Study of the effects of vitamin A metabolism on the gut commensal based on its dietary sources

Vitamin A (VA) enables some of the most crucial functions in the mammalian body - immune cell maturation, tissue regeneration, and vision. Its human deficiency is linked to infectious disease, blindness, and delayed growth. While preformed VA is naturally found in animal-based foods, the body can convert only specific plant-derived pro-VA carotenoids, notably beta-carotene, into VA. The metabolic pathways involved in the metabolism of pre- and pro-formed vitamin A into its active metabolite, retinoic acid (RA) are well studied and reveal their key role in regulating multiple aspects of mammalian physiology. Our recent work has shown that in mice besides the dedicated host intrinsic vitamin A metabolism, commensal bacteria residing in the gastrointestinal tract are also capable of metabolizing preformed dietary retinoids into active forms thus significantly expanding the vitamin A metabolic capabilities of the host.

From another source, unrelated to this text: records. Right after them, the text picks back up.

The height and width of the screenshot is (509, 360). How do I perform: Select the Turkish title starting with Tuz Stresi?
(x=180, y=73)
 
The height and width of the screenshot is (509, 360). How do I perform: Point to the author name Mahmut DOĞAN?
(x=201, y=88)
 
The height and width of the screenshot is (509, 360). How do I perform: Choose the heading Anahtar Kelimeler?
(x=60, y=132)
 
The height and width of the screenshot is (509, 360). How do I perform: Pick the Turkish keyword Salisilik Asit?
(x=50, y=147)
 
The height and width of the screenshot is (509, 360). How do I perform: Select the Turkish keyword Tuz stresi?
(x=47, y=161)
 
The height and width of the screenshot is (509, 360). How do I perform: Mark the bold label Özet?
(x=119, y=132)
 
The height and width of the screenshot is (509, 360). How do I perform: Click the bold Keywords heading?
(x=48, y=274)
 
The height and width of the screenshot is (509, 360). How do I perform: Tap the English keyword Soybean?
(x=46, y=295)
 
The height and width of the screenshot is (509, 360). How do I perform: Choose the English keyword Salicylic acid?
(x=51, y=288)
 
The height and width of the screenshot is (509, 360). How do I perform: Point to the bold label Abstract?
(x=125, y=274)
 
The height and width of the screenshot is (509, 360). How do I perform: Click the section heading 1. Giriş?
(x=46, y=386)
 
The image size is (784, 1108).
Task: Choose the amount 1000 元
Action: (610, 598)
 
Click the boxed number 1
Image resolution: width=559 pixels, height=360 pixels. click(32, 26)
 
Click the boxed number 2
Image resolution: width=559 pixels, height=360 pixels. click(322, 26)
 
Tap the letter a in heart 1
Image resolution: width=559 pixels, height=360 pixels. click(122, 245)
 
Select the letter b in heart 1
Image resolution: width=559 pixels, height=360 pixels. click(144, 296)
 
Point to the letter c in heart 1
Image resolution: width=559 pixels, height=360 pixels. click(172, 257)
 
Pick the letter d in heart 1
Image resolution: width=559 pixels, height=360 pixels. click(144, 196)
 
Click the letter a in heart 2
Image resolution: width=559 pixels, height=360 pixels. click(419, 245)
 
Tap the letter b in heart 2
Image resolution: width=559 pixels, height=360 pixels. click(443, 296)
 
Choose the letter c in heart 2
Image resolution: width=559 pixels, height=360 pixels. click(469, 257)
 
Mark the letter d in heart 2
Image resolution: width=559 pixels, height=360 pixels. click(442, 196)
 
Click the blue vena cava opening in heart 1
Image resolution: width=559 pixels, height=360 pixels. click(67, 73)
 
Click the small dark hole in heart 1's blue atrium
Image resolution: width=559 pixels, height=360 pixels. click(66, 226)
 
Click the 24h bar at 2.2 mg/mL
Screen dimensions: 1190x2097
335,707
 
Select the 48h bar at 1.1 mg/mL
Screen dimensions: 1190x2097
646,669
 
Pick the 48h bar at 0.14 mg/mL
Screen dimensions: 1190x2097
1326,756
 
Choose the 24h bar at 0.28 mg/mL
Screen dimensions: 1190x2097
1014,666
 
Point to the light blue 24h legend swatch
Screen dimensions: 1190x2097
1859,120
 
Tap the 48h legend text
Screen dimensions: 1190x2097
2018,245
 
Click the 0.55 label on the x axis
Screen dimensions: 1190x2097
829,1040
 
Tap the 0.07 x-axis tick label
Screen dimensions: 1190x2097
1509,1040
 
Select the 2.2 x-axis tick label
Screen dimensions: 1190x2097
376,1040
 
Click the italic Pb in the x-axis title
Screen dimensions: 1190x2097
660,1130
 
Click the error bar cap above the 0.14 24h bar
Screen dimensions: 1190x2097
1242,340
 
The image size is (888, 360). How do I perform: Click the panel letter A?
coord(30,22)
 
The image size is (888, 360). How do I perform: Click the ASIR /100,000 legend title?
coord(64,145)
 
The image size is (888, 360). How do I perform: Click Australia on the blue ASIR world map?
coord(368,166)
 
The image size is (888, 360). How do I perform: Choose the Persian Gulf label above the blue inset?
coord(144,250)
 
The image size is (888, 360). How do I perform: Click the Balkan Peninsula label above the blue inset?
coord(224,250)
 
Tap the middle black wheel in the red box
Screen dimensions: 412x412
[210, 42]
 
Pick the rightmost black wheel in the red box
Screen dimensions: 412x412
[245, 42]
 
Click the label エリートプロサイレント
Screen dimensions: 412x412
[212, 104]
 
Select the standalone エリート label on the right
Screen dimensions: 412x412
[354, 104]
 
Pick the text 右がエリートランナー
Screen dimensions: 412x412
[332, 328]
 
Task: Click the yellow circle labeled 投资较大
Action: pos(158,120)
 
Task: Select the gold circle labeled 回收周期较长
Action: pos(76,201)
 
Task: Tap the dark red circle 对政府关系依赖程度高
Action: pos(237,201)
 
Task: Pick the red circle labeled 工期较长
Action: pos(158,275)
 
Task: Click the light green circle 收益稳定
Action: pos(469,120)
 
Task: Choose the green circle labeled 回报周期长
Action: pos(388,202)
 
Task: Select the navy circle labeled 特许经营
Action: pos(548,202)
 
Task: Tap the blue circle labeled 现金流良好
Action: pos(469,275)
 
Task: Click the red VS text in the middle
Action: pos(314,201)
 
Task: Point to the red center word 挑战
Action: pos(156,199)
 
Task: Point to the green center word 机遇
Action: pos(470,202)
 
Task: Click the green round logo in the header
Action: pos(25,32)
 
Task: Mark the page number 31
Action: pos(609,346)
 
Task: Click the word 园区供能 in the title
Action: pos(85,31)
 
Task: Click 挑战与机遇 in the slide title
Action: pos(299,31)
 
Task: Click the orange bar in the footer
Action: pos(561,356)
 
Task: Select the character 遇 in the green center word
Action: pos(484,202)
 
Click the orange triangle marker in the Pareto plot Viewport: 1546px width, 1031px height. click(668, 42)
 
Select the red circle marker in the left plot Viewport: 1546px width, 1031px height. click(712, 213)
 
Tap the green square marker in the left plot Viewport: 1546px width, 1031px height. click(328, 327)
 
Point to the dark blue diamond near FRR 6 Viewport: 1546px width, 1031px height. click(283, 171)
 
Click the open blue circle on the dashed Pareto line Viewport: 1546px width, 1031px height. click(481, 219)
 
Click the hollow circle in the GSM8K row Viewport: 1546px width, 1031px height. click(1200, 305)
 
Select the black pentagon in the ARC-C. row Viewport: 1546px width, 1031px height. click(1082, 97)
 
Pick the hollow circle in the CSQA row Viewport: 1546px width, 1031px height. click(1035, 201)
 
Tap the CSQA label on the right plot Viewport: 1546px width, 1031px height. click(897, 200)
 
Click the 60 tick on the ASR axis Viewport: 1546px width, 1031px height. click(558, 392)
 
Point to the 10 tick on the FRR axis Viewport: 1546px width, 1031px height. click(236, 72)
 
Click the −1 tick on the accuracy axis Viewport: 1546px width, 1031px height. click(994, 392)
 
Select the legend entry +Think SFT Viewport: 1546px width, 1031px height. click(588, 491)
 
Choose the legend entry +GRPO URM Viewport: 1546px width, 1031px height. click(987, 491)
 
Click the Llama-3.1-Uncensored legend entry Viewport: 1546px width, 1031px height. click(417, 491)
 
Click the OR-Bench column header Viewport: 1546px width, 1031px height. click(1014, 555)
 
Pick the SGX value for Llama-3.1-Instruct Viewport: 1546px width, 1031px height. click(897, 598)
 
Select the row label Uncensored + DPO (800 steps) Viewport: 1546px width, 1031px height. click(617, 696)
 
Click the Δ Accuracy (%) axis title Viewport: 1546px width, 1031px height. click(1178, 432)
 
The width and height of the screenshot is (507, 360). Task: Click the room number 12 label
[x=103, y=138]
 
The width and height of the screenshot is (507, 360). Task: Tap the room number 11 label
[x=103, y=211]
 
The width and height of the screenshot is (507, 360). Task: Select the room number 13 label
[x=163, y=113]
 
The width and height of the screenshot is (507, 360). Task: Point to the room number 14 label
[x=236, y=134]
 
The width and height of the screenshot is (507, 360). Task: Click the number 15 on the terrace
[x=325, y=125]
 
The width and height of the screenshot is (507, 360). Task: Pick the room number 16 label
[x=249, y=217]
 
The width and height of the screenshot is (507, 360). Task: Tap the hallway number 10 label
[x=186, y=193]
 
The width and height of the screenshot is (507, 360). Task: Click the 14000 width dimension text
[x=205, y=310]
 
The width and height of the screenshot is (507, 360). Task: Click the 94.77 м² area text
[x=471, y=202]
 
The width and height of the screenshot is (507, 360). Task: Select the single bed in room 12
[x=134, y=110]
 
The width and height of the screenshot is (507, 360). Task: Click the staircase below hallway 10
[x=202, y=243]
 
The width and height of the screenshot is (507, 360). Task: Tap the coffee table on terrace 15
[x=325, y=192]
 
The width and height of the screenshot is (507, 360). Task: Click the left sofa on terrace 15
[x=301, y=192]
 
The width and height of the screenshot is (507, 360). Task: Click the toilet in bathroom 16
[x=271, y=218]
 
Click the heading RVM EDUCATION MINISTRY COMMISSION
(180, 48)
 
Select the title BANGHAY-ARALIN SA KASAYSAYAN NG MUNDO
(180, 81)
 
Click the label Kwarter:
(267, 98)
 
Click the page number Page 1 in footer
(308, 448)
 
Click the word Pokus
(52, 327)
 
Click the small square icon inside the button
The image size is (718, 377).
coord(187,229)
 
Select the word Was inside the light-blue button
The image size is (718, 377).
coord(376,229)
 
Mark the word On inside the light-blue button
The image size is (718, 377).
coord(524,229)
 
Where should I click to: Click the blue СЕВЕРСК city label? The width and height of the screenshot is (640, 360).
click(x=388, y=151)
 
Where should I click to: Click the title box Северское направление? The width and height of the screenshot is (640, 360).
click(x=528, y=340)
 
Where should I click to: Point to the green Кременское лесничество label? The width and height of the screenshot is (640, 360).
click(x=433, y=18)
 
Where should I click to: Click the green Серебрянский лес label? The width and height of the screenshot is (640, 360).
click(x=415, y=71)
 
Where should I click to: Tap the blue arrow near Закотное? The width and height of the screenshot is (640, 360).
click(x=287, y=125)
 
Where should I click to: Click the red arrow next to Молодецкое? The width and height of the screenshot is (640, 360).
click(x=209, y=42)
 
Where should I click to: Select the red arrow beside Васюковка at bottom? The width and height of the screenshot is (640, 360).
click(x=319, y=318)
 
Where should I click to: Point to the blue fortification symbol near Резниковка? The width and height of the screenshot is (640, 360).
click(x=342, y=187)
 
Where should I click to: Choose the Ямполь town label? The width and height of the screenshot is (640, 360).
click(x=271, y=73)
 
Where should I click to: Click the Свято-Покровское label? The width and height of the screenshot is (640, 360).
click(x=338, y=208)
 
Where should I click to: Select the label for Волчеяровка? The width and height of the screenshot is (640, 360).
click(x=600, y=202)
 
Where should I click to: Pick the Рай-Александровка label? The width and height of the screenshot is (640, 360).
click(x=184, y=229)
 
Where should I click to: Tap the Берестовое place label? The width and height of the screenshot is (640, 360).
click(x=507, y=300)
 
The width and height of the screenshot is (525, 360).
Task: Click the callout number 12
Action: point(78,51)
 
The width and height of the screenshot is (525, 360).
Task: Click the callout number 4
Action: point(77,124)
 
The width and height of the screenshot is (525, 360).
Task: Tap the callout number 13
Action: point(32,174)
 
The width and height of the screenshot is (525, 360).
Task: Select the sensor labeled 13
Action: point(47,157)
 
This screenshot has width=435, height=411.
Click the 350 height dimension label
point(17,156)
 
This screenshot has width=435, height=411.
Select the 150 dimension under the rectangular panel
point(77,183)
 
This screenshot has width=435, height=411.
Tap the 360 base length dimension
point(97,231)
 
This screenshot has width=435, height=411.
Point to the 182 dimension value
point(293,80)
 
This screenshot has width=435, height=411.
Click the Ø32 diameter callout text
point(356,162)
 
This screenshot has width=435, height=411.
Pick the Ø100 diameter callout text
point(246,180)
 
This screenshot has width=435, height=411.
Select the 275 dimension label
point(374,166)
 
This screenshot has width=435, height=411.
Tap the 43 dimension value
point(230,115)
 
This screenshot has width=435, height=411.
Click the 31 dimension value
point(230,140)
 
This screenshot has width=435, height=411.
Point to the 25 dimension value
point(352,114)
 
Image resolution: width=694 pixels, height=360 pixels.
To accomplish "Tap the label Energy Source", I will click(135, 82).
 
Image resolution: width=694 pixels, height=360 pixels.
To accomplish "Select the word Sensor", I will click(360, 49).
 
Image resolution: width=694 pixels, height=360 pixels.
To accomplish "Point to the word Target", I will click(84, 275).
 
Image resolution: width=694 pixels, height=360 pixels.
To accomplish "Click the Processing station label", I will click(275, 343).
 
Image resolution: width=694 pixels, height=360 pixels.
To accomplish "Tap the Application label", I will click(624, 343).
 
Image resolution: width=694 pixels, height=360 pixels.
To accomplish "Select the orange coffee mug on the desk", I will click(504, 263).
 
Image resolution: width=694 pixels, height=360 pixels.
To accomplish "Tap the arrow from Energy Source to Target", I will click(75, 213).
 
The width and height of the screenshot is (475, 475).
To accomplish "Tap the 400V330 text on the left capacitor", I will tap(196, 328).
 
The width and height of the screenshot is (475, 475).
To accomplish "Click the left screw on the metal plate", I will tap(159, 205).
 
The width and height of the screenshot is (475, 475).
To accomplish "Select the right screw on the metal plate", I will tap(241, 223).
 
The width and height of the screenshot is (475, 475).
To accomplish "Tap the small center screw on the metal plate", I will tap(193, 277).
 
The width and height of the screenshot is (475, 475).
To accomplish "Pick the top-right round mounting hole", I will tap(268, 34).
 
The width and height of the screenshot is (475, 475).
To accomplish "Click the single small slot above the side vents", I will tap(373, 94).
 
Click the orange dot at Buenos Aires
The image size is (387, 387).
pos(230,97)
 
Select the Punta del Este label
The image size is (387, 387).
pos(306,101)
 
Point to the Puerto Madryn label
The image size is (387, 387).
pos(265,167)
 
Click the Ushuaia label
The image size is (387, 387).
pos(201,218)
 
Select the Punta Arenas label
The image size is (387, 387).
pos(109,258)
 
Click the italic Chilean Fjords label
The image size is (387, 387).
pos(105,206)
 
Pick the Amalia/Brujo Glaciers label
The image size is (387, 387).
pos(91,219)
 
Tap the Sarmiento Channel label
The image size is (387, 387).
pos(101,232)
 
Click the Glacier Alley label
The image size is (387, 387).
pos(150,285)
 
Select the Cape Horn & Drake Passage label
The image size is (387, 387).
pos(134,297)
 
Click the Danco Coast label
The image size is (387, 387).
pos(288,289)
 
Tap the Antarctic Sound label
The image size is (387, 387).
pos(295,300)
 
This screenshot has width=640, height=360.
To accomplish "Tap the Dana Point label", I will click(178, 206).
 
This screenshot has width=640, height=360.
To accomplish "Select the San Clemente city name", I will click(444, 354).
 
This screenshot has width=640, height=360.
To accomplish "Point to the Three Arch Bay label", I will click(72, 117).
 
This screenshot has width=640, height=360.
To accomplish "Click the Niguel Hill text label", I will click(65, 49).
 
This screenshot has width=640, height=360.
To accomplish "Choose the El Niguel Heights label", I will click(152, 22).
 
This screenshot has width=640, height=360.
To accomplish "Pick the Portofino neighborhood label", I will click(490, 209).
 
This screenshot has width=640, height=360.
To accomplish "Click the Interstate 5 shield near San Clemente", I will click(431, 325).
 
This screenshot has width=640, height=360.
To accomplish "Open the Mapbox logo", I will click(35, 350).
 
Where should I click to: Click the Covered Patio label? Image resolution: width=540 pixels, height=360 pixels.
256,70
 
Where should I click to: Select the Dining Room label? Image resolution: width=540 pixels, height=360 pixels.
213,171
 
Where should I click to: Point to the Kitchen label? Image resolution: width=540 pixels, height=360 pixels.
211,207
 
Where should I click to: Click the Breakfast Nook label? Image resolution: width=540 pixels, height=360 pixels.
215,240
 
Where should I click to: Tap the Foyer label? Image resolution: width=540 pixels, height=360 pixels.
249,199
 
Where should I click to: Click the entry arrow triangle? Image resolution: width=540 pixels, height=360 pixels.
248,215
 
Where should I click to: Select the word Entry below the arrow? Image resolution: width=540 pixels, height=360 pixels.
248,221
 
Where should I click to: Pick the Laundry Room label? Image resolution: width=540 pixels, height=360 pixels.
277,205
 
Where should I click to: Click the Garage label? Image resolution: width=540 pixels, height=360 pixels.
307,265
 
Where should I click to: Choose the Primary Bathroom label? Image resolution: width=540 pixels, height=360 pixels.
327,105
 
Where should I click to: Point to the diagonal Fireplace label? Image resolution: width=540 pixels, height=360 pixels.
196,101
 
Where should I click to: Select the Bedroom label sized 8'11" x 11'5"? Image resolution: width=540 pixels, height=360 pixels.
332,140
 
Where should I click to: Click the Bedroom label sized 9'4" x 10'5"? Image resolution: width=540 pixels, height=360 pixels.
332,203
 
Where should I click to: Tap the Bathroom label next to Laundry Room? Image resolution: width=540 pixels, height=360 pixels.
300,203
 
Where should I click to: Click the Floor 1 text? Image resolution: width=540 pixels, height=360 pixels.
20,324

However, whether the human microbiome also has the vitamin A metabolic capacity and if this bacteria's intrinsic vitamin A metabolic capacity also extends to the pro-form of vitamin A such as beta-carotene forms a significant source of vitamin A in the human diet. This study assessed the human microbiome's metabolic capacity to process preformed acetate and pro-VA in the form of beta-carotene. Our research demonstrates that RA production by gut bacteria on pre-VA coincides with microbial dysbiosis, characterized by the bloom of Proteobacteria in the gut lumen.